The European Commission has set up an expert group to work on safe and fair terms for cloud computing contracts, on the basis of an optional instrument. The objective is to identify best practices for addressing the concerns of consumers and small companies, who often seem reluctant to purchase cloud computing services because contracts are unclear. The Expert Group is part of the Commission’s push to enhance trust in cloud computing services and unlock their potential for boosting economic productivity in Europe. It is one of the key actions under the Commission’s Cloud Computing Strategy, which was adopted last year (IP/12/1025, MEMO/12/713) and is meant to tackle cloud-related issues that go beyond the Common European Sales Law currently under negotiation (MEMO/13/792).
“At the European Council last week, EU leaders called for action to help create a single market for cloud computing. The Commission is delivering its bit. Making full use of the opportunities presented by cloud computing could create 2.5 million extra jobs in Europe and add around 1% a year to EU’s Gross Domestic Product by 2020,” said Vice President Reding, the EU’s Justice Commissioner. “We are asking experts to provide a balanced set of contract terms for consumers and small and medium-sized enterprises to use cloud computing services with more confidence. Trust is bankable – citizens need to be able to trust that the services they use are fair and reliable.”

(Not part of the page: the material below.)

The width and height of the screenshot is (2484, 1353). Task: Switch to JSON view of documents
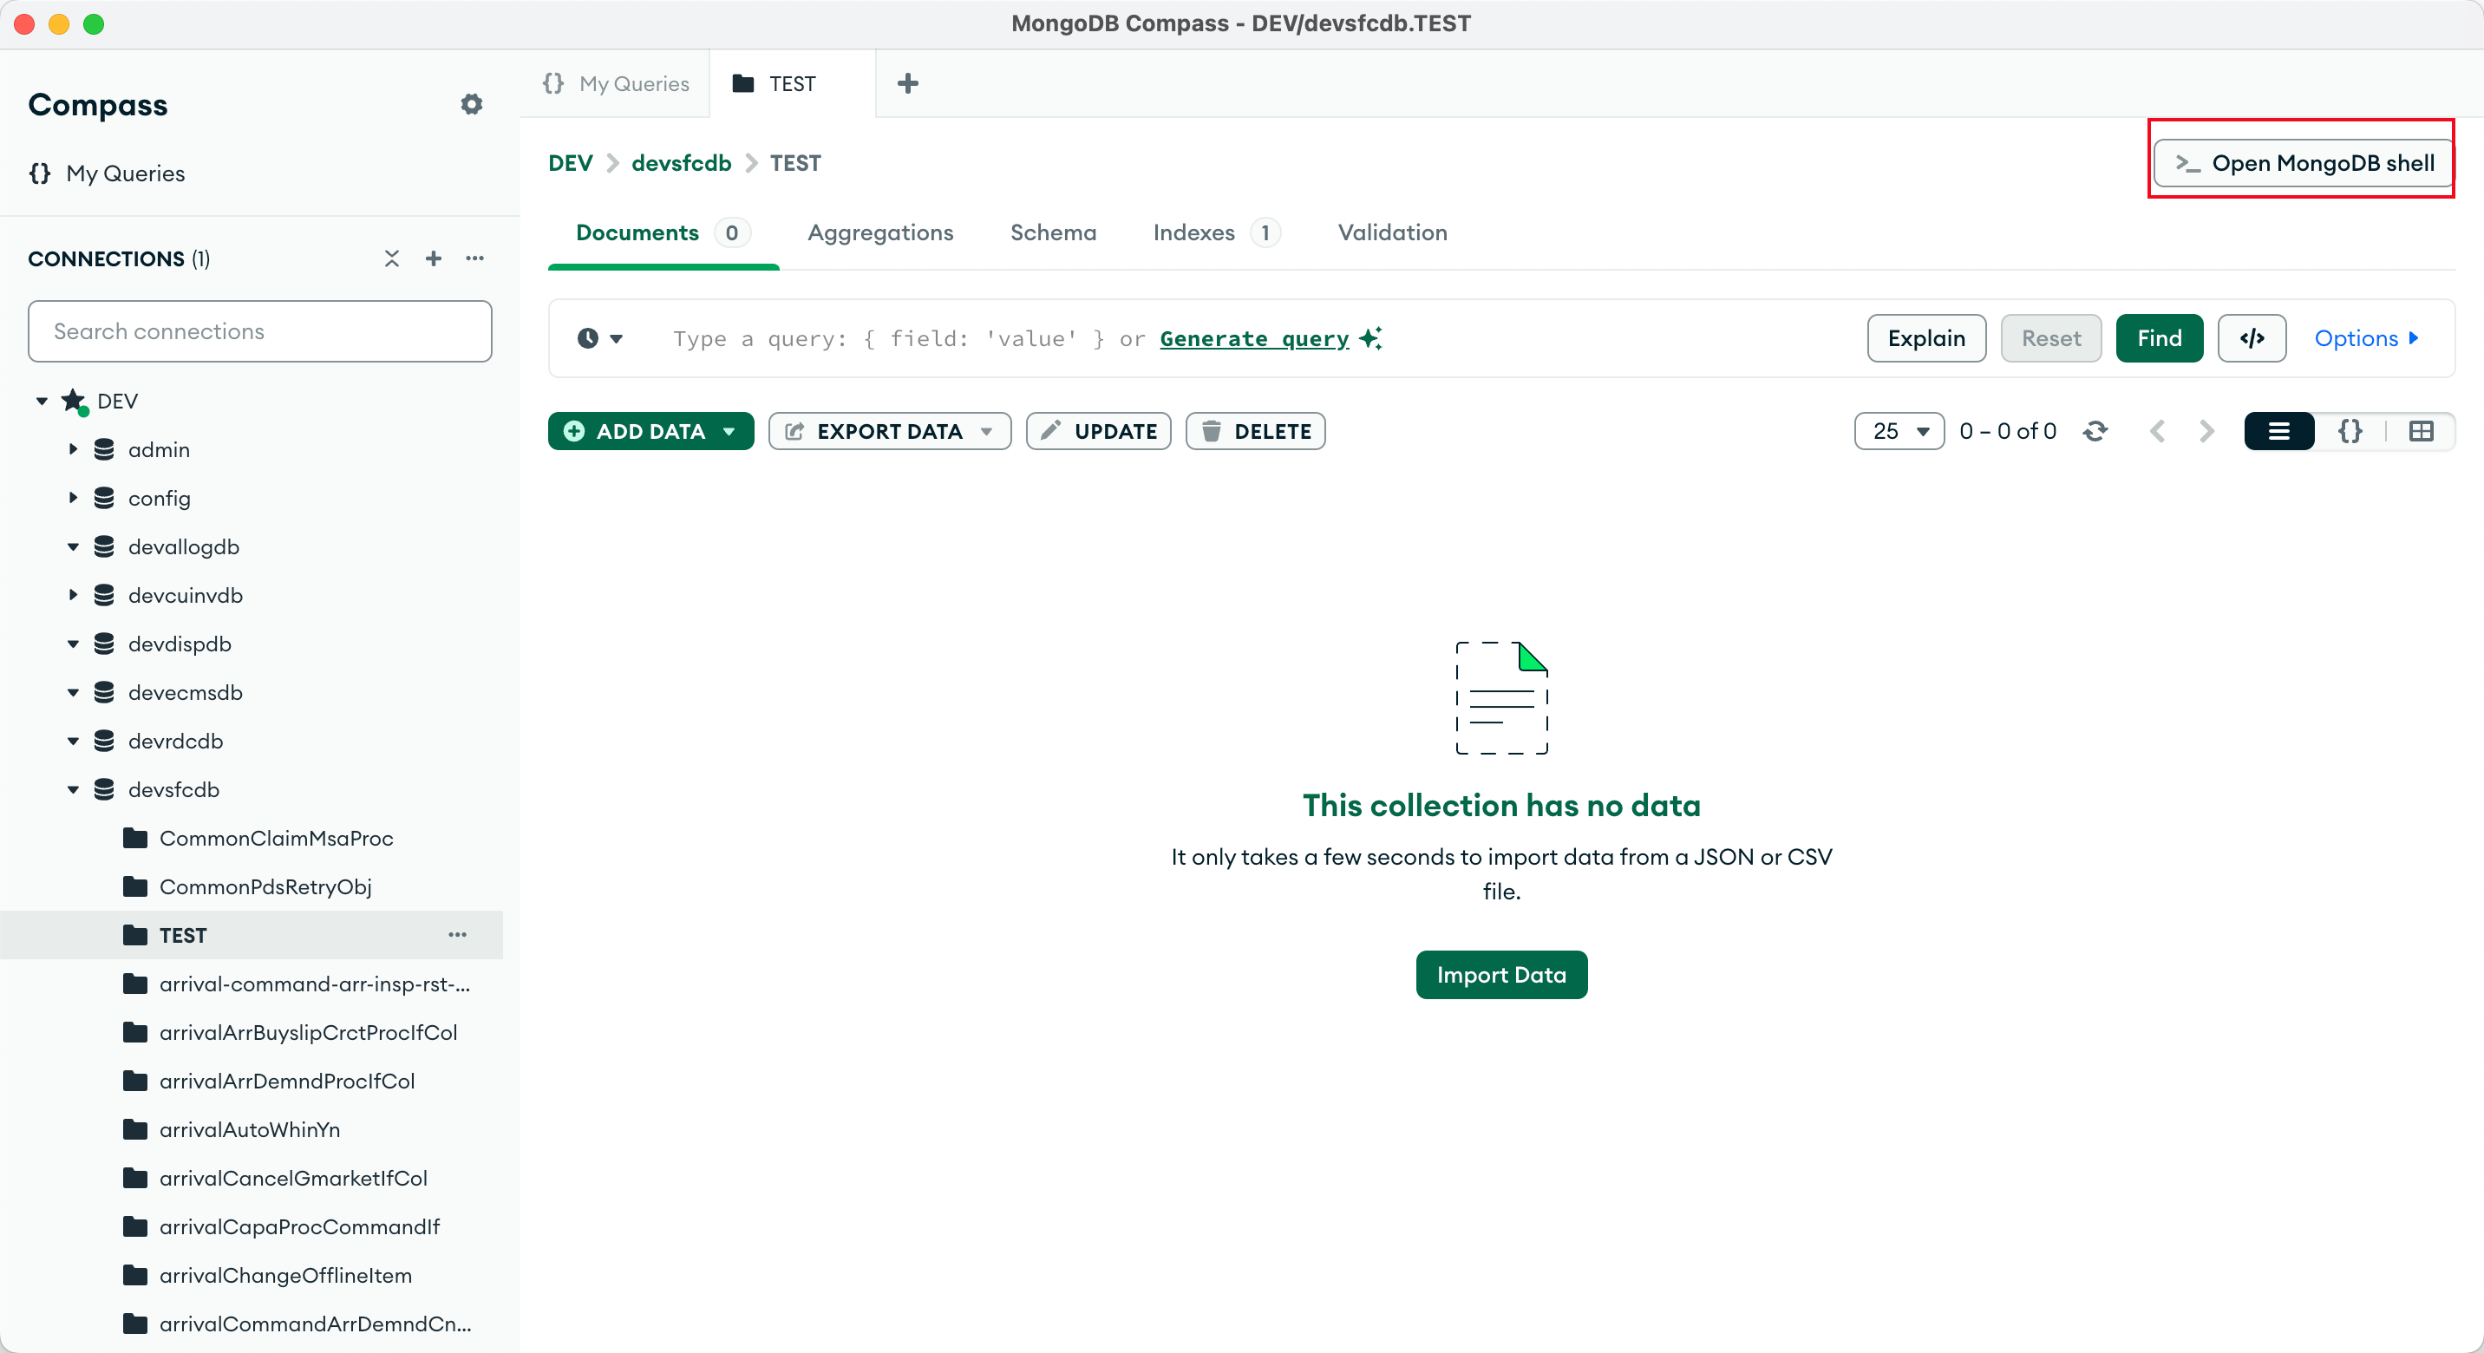click(2350, 431)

The expert group on cloud computing includes representatives of cloud service providers, consumers and SMEs, academics and legal professionals (see Annex). The first meeting is scheduled for 19-20 November 2013 and the group is expected to report back in spring 2014. The input will feed into a policy paper launching a broad public consultation on possible ways forward on cloud computing contracts for consumers and SMEs.
Background. On 27 September 2012, the European Commission adopted a strategy for “Unleashing the potential of cloud computing in Europe” (IP/12/1025, MEMO/12/713). The strategy is designed to increase the use of cloud computing across the economy. The Expert Group is a key part of this strategy and the Commission’s efforts to further boost the Digital Single Market. It builds on other legislative initiatives already put forward such as the EU data protection reform (MEMO/13/923) and the proposed Optional European Sales Law (MEMO/13/792).
The expert group is tasked with helping the Commission to explore ways to improve the legal framework for cloud computing contracts for consumers and SMEs (IP/13/590), so as to strengthen consumers’ and SMEs’ confidence in using cloud computing contracts.
‘Cloud computing’ refers to the storage of data (such as text files, pictures and video) and software on remote computers, which users access over the internet on the device of their choice. This is faster, cheaper, more flexible and potentially more secure than on-site IT solutions. Many popular services such as Facebook, Spotify and web-based e-mail use cloud computing technologies but the real economic benefits come through widespread use of cloud solutions by businesses and the public sector.
The Commission’s Cloud Computing strategy comprises three key actions, one of which aims to identify safe and fair contract terms and conditions for cloud computing contracts. Model contract terms can help to facilitate contractual arrangements between cloud computing service providers and consumers and small firms. They can also facilitate the application of EU data protection rules to the extent that they are relevant to cloud computing contracts.
The European Commission’s data protection reform proposals, which were backed last week by an overwhelming majority in the European Parliament (MEMO/13/923), will also establish a framework that will help encourage the development of cloud computing services. A swift adoption of the data protection reform would support the development of the digital single market, and help ensure that consumers and SMEs will benefit fully from growth in digital services and in cloud computing.
With the proposal for a Common European Sales Law, the Commission has already started to improve the legal framework for cloud computing contracts (MEMO/13/792). A Common European Sales Law will establish an optional EU-wide sales law, including fair and balanced rules, that consumers and SMEs will be able to use when buying digital products like music or software by downloading them from the cloud. The Expert group will do specific complementary work for those issues that lie beyond the Common European Sales Law to make sure that other contractual questions relevant for cloud computing services can be covered as well, by a similar optional instrument.